Gov. Steve Bullock Signed HB 725, Which Gives The State Lottery Control Of The Market


With the stroke of a pen from Gov. Steve Bullock last Friday, Montana became the first state to legalize sports betting in 2019.

Bullock, a Democrat, was sent two different sports betting bills. One was from the House, HB 725, which he signed into law, and one from the Senate, SB 303, which he vetoed.

The Senate bill would allow private businesses to apply for licenses and become operators, while the House bill only authorized the state lottery provider, Intralot, to operate sports betting in the state.

This is the same model being implemented in the nation’s capital, where Intralot has a virtual monopoly on the sports betting market in Washington D.C. Washington D.C. passed sports betting last year, but are still working out the regulatory framework and is looking to have everything running by the upcoming football season.

In his veto letter of the Senate’s version, Bullock noted that he didn’t want to flood the market with multiple operators. He liked that Intralot already has existing infrastructure and is used to dealing with regulations. It also gives the government more control over policing the industry with only one provider to work with.

If Bullock signed both bills, it would have allowed both Intralot and private businesses to act as operators in the marketplace.
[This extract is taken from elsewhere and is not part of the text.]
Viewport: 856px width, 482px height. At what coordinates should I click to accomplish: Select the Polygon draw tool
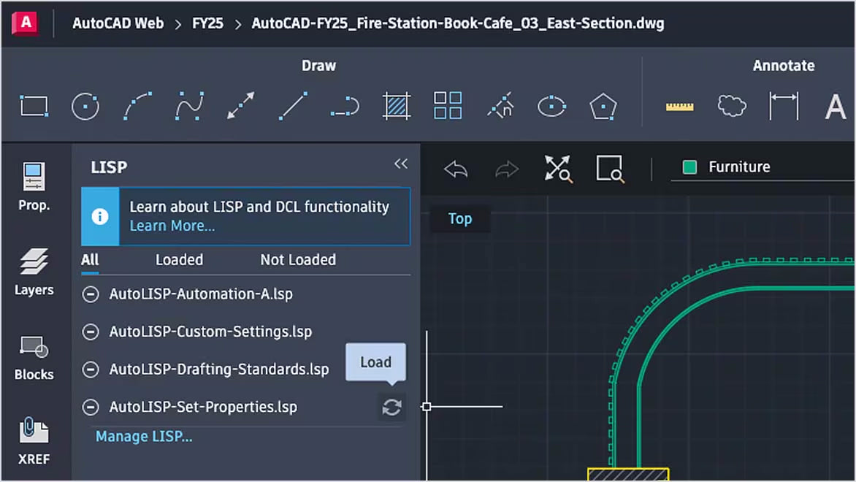point(603,107)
The Senate bill was backed by Republican Sen. Mark Blasdel, while the House bill was backed by Democrat Ryan Lynch.

“It’s a good day for Montana to be able to see sports betting in the marketplace,” Lynch told the Associated Press. “I think Montanans will enjoy the new aspect of watching sports for entertainment as well as betting on it.”

The bill will allow licensed bars and restaurants to have kiosks and mobile apps for customers to bet on from their establishments.

According to estimates from the Lottery, Montanans will wager more than $65 million in the first 12 months of betting. After an expected 80 percent payout and expenses, the 8.5 percent tax on sports betting revenue will yield the government about $3.7 million in new tax revenue the first year.

As the market matures, those same estimate tax revenues of $5.4 million by 2023. Other states have fallen well short of their original tax revenue projections, however.

Rhode Island passed a mobile sports betting bill after only generating about $150,000 in tax revenue since sports betting went live last November. Officials projected $11.5 million in tax revenue for the first fiscal year, which ends on June 30.